● **RECORDS PROVIDED**
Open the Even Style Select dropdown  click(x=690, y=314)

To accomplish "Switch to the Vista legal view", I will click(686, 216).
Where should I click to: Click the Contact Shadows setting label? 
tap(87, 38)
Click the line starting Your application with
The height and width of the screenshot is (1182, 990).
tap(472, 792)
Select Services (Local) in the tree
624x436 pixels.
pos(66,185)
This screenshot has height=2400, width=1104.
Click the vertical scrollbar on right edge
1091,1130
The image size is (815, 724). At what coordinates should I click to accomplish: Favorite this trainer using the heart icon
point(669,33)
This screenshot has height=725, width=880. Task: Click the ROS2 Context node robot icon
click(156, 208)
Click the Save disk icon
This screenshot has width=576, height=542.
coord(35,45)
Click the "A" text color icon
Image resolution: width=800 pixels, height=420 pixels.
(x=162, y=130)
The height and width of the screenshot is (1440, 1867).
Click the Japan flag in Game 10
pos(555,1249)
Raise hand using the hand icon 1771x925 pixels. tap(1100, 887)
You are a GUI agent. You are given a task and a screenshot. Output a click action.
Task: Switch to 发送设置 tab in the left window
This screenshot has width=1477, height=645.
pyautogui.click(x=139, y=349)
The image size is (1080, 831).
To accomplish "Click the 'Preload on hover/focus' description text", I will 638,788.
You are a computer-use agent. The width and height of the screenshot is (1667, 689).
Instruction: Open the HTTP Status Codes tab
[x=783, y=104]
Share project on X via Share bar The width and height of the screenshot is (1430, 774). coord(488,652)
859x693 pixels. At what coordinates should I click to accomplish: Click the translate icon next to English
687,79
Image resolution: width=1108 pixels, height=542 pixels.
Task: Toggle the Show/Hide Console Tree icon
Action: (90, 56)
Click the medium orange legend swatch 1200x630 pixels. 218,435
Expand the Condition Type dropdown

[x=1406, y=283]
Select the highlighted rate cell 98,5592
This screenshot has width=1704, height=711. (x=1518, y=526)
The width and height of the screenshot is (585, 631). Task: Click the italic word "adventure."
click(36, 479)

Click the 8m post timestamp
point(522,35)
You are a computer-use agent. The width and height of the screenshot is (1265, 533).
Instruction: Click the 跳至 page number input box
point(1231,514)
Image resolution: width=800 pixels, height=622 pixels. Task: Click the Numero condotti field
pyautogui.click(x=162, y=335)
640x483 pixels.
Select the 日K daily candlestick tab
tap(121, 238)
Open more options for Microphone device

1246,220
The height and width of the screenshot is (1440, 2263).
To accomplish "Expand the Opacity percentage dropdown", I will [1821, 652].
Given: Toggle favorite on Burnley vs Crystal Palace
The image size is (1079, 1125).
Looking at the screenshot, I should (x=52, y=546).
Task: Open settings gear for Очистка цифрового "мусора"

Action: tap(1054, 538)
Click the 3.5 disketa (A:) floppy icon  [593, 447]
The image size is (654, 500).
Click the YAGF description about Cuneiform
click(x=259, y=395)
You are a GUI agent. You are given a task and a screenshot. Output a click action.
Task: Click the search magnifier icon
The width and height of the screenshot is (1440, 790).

● **EXERCISE BRIEF**
Exactly as they appear above, transcribe the records in full.

● **ANSWER BELOW**
Open the Even Style Select dropdown  click(x=690, y=314)

To accomplish "Switch to the Vista legal view", I will click(686, 216).
Where should I click to: Click the Contact Shadows setting label? 
tap(87, 38)
Click the line starting Your application with
The height and width of the screenshot is (1182, 990).
tap(472, 792)
Select Services (Local) in the tree
624x436 pixels.
pos(66,185)
This screenshot has height=2400, width=1104.
Click the vertical scrollbar on right edge
1091,1130
The image size is (815, 724). At what coordinates should I click to accomplish: Favorite this trainer using the heart icon
point(669,33)
This screenshot has height=725, width=880. Task: Click the ROS2 Context node robot icon
click(156, 208)
Click the Save disk icon
This screenshot has width=576, height=542.
coord(35,45)
Click the "A" text color icon
Image resolution: width=800 pixels, height=420 pixels.
(x=162, y=130)
The height and width of the screenshot is (1440, 1867).
Click the Japan flag in Game 10
pos(555,1249)
Raise hand using the hand icon 1771x925 pixels. tap(1100, 887)
You are a GUI agent. You are given a task and a screenshot. Output a click action.
Task: Switch to 发送设置 tab in the left window
This screenshot has width=1477, height=645.
pyautogui.click(x=139, y=349)
The image size is (1080, 831).
To accomplish "Click the 'Preload on hover/focus' description text", I will 638,788.
You are a computer-use agent. The width and height of the screenshot is (1667, 689).
Instruction: Open the HTTP Status Codes tab
[x=783, y=104]
Share project on X via Share bar The width and height of the screenshot is (1430, 774). coord(488,652)
859x693 pixels. At what coordinates should I click to accomplish: Click the translate icon next to English
687,79
Image resolution: width=1108 pixels, height=542 pixels.
Task: Toggle the Show/Hide Console Tree icon
Action: (90, 56)
Click the medium orange legend swatch 1200x630 pixels. 218,435
Expand the Condition Type dropdown

[x=1406, y=283]
Select the highlighted rate cell 98,5592
This screenshot has width=1704, height=711. (x=1518, y=526)
The width and height of the screenshot is (585, 631). Task: Click the italic word "adventure."
click(36, 479)

Click the 8m post timestamp
point(522,35)
You are a computer-use agent. The width and height of the screenshot is (1265, 533).
Instruction: Click the 跳至 page number input box
point(1231,514)
Image resolution: width=800 pixels, height=622 pixels. Task: Click the Numero condotti field
pyautogui.click(x=162, y=335)
640x483 pixels.
Select the 日K daily candlestick tab
tap(121, 238)
Open more options for Microphone device

1246,220
The height and width of the screenshot is (1440, 2263).
To accomplish "Expand the Opacity percentage dropdown", I will [1821, 652].
Given: Toggle favorite on Burnley vs Crystal Palace
The image size is (1079, 1125).
Looking at the screenshot, I should (x=52, y=546).
Task: Open settings gear for Очистка цифрового "мусора"

Action: tap(1054, 538)
Click the 3.5 disketa (A:) floppy icon  [593, 447]
The image size is (654, 500).
Click the YAGF description about Cuneiform
click(x=259, y=395)
You are a GUI agent. You are given a task and a screenshot. Output a click action.
Task: Click the search magnifier icon
The width and height of the screenshot is (1440, 790).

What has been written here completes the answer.